Extracted text section start

Hello there! It’s been a little while since we’ve visited one of the world’s most unusual graves, so let’s take a little trip to St Mary’s Church, Northchurch, Hertfordshire. If you look carefully, you’ll find the little grave of Peter the Wild Boy which sits in the shadows of the church’s entrance.
In 1725, a group of hunters were making their way through Hertswold Forest in Hanover, Germany. Fighting through the dense woodland, the party came upon the dishevelled figure of a boy.
The unnamed boy was not a lost child, but had been living in the undergrowth for several years. Regarded as ‘wild’ and ‘feral’ by the party, the child walked on all fours and had no comprehension of language. Somehow, he had managed to survive alone in the woods by scavenging flora from the trees and bushes, ultimately, he was malnourished, but alive.
The boy wasn’t taken into care and nurtured, but thrown into the local correctional facility where he languished alongside thieves and vagrants. That was until his story reached the ears of British monarch, George I.
The hunting party had been little more than an entertaining excursion for the King returning to his homeland, but after the discovery, the purpose of his trip changed dramatically. At the request of George’s daughter-in-law, Caroline of Ansback, Princess of Wales, the boy was brought to England, undoubtedly as something of a foreign curiosity. Caroline held a keen interest in philosophy and science, especially in developing theories of nature vs nurture and the nature of intelligence. In order to feed this curiosity, the wild boy was to be brought to the capital, and to court when Caroline became Queen.
The forest being near to Hamelin of the Pied Piper legend, there was much excitement about the boy’s return and what strange stories would accompany him.
The excitement of the boy’s arrival in England reached something of a fever pitch in London society. Tales of the ‘Wild Boy’ became a craze in itself, and when the court’s chatter exploded with the boy’s arrival, the satirical wheels of London’s wittiest minds were set turning. Exasperated, satirist Jonathan Swift once commented that in London ‘there is scarcely talk of anything else’, while a pamphlet reportedly co-authored by him was sarcastically titled ‘The Most Wonderful Wonder that ever appeared to the Wonder of the British Nation.’
The boy was given the name Peter and, after the original hysteria of his novel arrival had subsided, he was placed under the tutelage of Dr Arbuthnot who was to provide his education. Despite his efforts, and those of the queen, Peter was unable to learn how to read or write and remained functionally mute for the rest of his days (perhaps due to no learned muscle function), only learning how to speak his own name. He remained a beloved curiosity at court, who frustrated staff with his reticence to walk upright, preferring to move on his hands and knees. He also disliked sleeping in a bed or wearing his court appointed green suit and stockings. Indeed, it is said that the first time he saw a man remove his stockings, he was terrified, believing that the man was not removing clothes, but peeling off his own skin. Although his tutor treated him very kindly, spending much of his time dedicated to Peter’s welfare, he was not permitted the autonomy modern society would afford him.

Extracted text section end
Extracted information section start

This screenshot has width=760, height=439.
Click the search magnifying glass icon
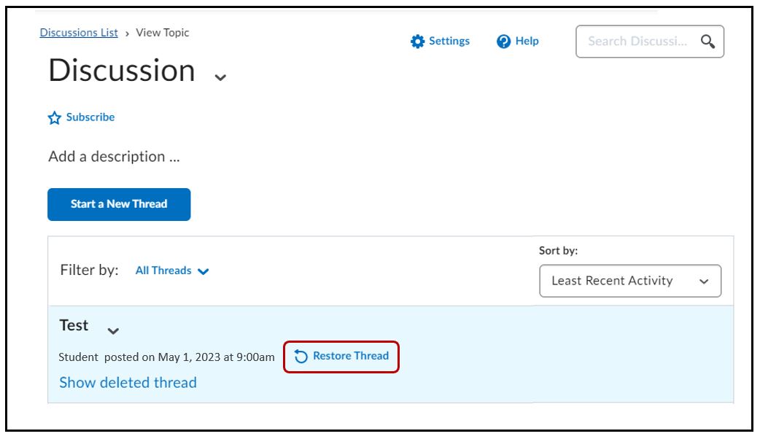click(707, 42)
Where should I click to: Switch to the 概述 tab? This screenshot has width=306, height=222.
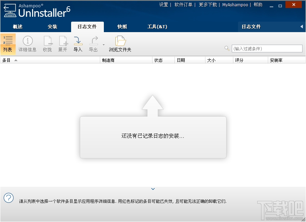17,27
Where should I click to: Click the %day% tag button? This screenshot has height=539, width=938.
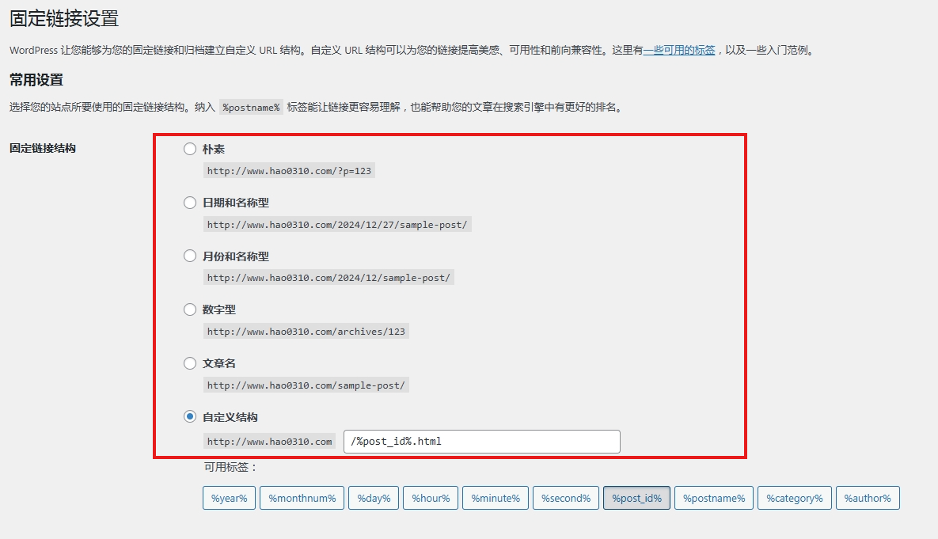click(374, 498)
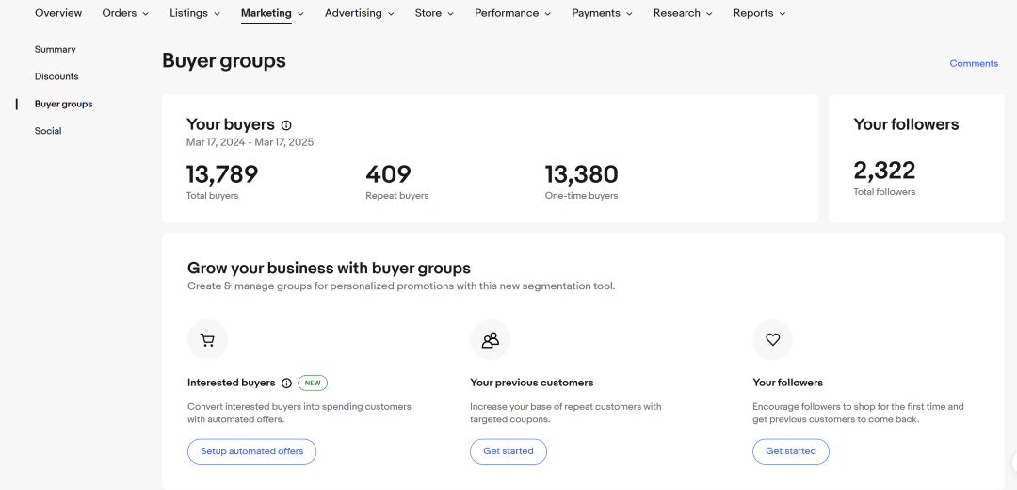Viewport: 1017px width, 490px height.
Task: Click the people icon above Your previous customers
Action: (x=490, y=340)
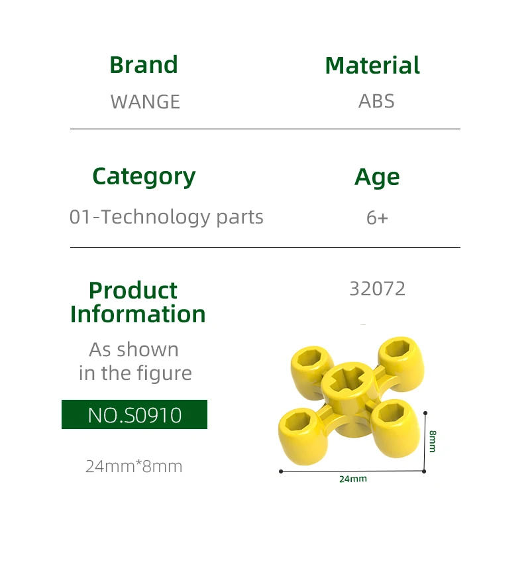Click the green 24mm width dimension label
The image size is (530, 565).
click(352, 478)
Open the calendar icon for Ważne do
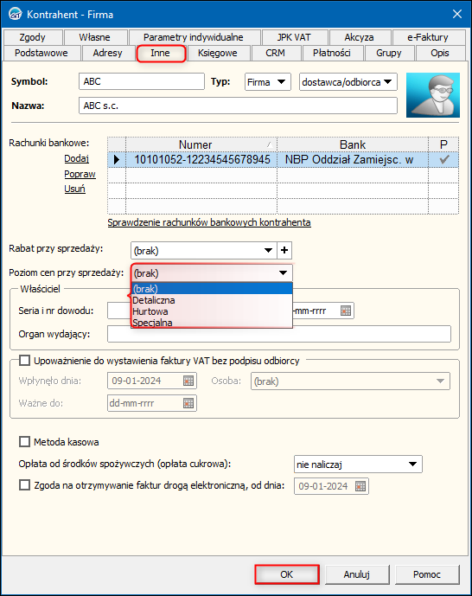This screenshot has width=472, height=596. click(188, 403)
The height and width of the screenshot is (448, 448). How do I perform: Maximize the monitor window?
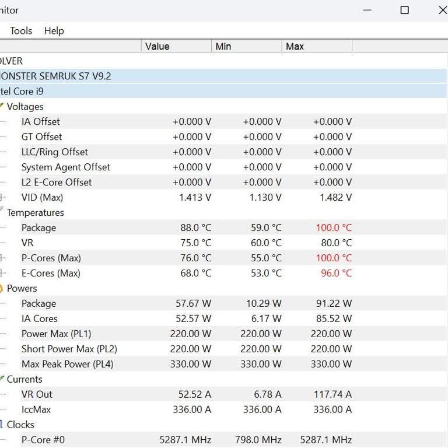(x=404, y=10)
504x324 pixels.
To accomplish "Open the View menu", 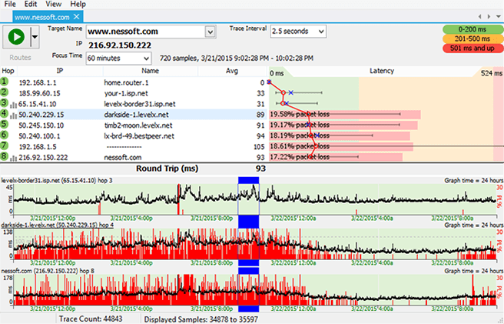I will coord(54,5).
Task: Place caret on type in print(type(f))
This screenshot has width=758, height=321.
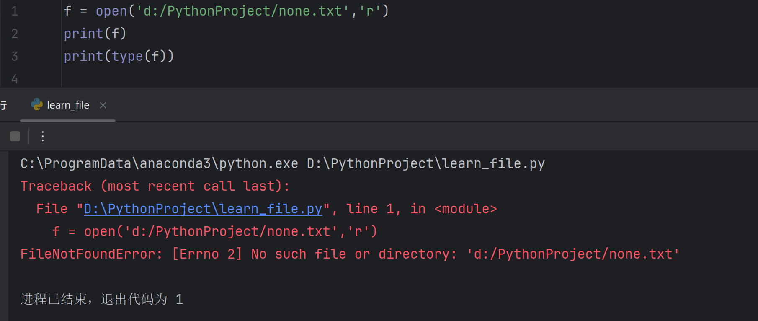Action: coord(127,56)
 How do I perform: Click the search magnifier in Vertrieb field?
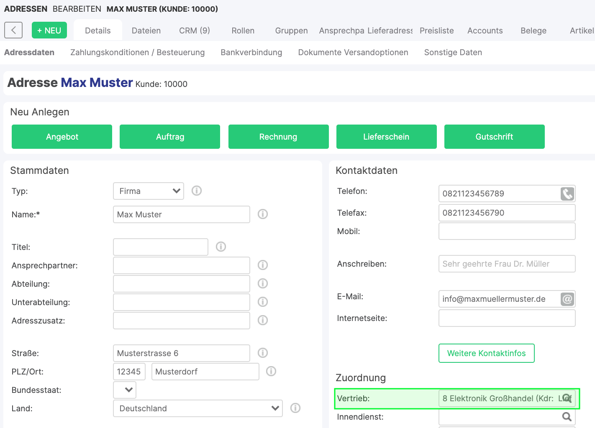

Extracted information section end

**Work item A:**
Answer these questions from the text about Peter the Wild Boy, giving each answer on its own line with the same mark:
(i) In what year did the hunting party come upon the boy?
(ii) Who was given charge of the boy's education?
(iii) What was the one thing the boy learned to say?
**Work item B:**
Translate this sentence from the text about Peter the Wild Boy into Spanish: "He also disliked sleeping in a bed or wearing his court appointed green suit and stockings."
**Work item C:**
Reproduce word for word the stretch of the text about Peter the Wild Boy from "The hunting party" through "Caroline became Queen.".

**Answer space A:**
(i) 1725
(ii) Dr Arbuthnot
(iii) His own name

**Answer space B:**
Tampoco le gustaba dormir en una cama ni llevar el traje verde y las medias que le había asignado la corte.

**Answer space C:**
The hunting party had been little more than an entertaining excursion for the King returning to his homeland, but after the discovery, the purpose of his trip changed dramatically. At the request of George’s daughter-in-law, Caroline of Ansback, Princess of Wales, the boy was brought to England, undoubtedly as something of a foreign curiosity. Caroline held a keen interest in philosophy and science, especially in developing theories of nature vs nurture and the nature of intelligence. In order to feed this curiosity, the wild boy was to be brought to the capital, and to court when Caroline became Queen.